Los Estados Unidos que dejan ocho años de Obama

Un país profundamente dividido, que ha aparcado la pretensión de hiperpotencia, elige el martes al sucesor del hombre que superó la crisis de 2008, puso la sanidad al alcance de todos y no logró salir de Irak y Afganistán

06.11.2016 | 00:15
Los Estados Unidos que dejan ocho años de Obama

"El sueño ya es Historia". Así tituló este diario el despliegue informativo con el que, el 21 de enero de 2009, daba cuenta de la toma de posesión de Barack Obama, el primer presidente negro de EE UU. Ocho años después, la "Obamanía" de 2008 ha quedado reducida a algunos carteles imprescindibles en cualquier colección de iconos contemporáneos y el juicio de los historiadores tendrá que esperar. Los medios de comunicación, mientras tanto, orientan sus focos al titánico combate que libran por la sucesión de Obama una curtida política demócrata y un francotirador diletante incrustado en las filas republicanas. El duelo singular se disputará este martes. Quien se imponga recibirá unos EE UU muy diferentes a los que dejó Bush en 2008. Entre otras cosas, porque el país está hoy mucho más dividido aún que hace ocho años. Pero esa es sólo una parte de la herencia que deja el hombre que, al grito de "Sí, Podemos", tomó Washington con una ambiciosa agenda reformista que ha superado algunos escollos y ha encallado en otros. Un político que, tras dos cuatrienios, cuenta, según las encuestas, con el respaldo del 51,5% de sus conciudadanos.

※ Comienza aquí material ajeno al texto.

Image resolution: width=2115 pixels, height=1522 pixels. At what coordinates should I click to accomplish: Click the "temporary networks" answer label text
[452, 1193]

LA PROMESA: CAMBIARLO TODO

Obama se impuso con claridad en las elecciones de 2008: 52,8% de votos populares, 365 de los 538 votos electorales –los únicos que cuentan– y mayorías demócratas en el Senado y en la Cámara. Pista libre para una agenda transformadora a la que dotó de credibilidad gracias a su retórica brillante, su ágil claridad expositiva y un punto de arrogancia mesiánica.

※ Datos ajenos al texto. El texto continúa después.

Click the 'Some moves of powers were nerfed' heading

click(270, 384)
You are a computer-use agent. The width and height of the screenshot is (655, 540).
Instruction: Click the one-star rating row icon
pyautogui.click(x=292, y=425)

A sus 47 años, Obama había rehuido la trampa de presentarse como un candidato de la comunidad afroamericana, con cuya cúpula política de Chicago había roto a principios de la década tras intentar saltarse la rígida jerarquía de la "nación negra". Dado que su tez volvía innecesario proclamar su negritud, Obama se había concentrado en articular un discurso reformador incoloro. En su campaña combinaba el demagógico asalto a los cielos que encandilaba a los jóvenes –"Quiero cambiar el mundo", "Vamos a cambiar la manera de hacer política en Washington"–, con la más creíble voluntad de acometer reformas sociales (sanidad, educación, fiscalidad redistributiva, lucha contra la discriminación de las mujeres) y reformas económicas (reducción "verde" de la dependencia energética, renovación de las vetustas infraestructuras, salvación de la industria del automóvil).

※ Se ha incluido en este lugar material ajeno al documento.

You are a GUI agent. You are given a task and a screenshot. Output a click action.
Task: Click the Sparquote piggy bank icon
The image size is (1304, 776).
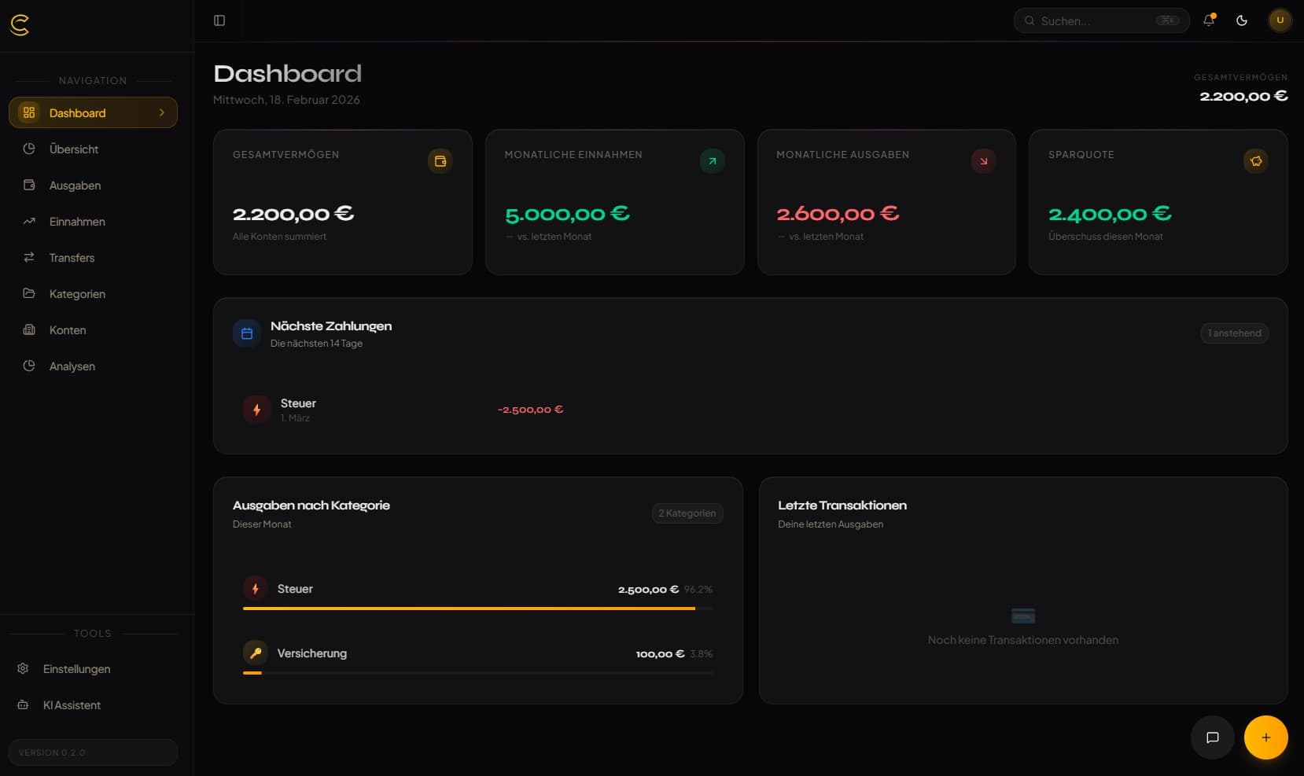1254,161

Como corolario, el demócrata proclamaba la necesidad de clausurar las aventuras unilaterales de Bush (Afganistán, Irak), así como su rosario de abusos (Guantánamo, tortura, cárceles secretas de la CIA), y reformular la relación de EE UU con el planeta. Adiós a la hiperpotencia, regreso a la superpotencia. Su propuesta era sustituir el belicismo "neocon" por un multilateralismo dialogante en el que primaran la diplomacia y el "poder blando". Sin descuidar, claro, la lucha contra el terrorismo yihadista, pues no podía permitirse otro 11-S.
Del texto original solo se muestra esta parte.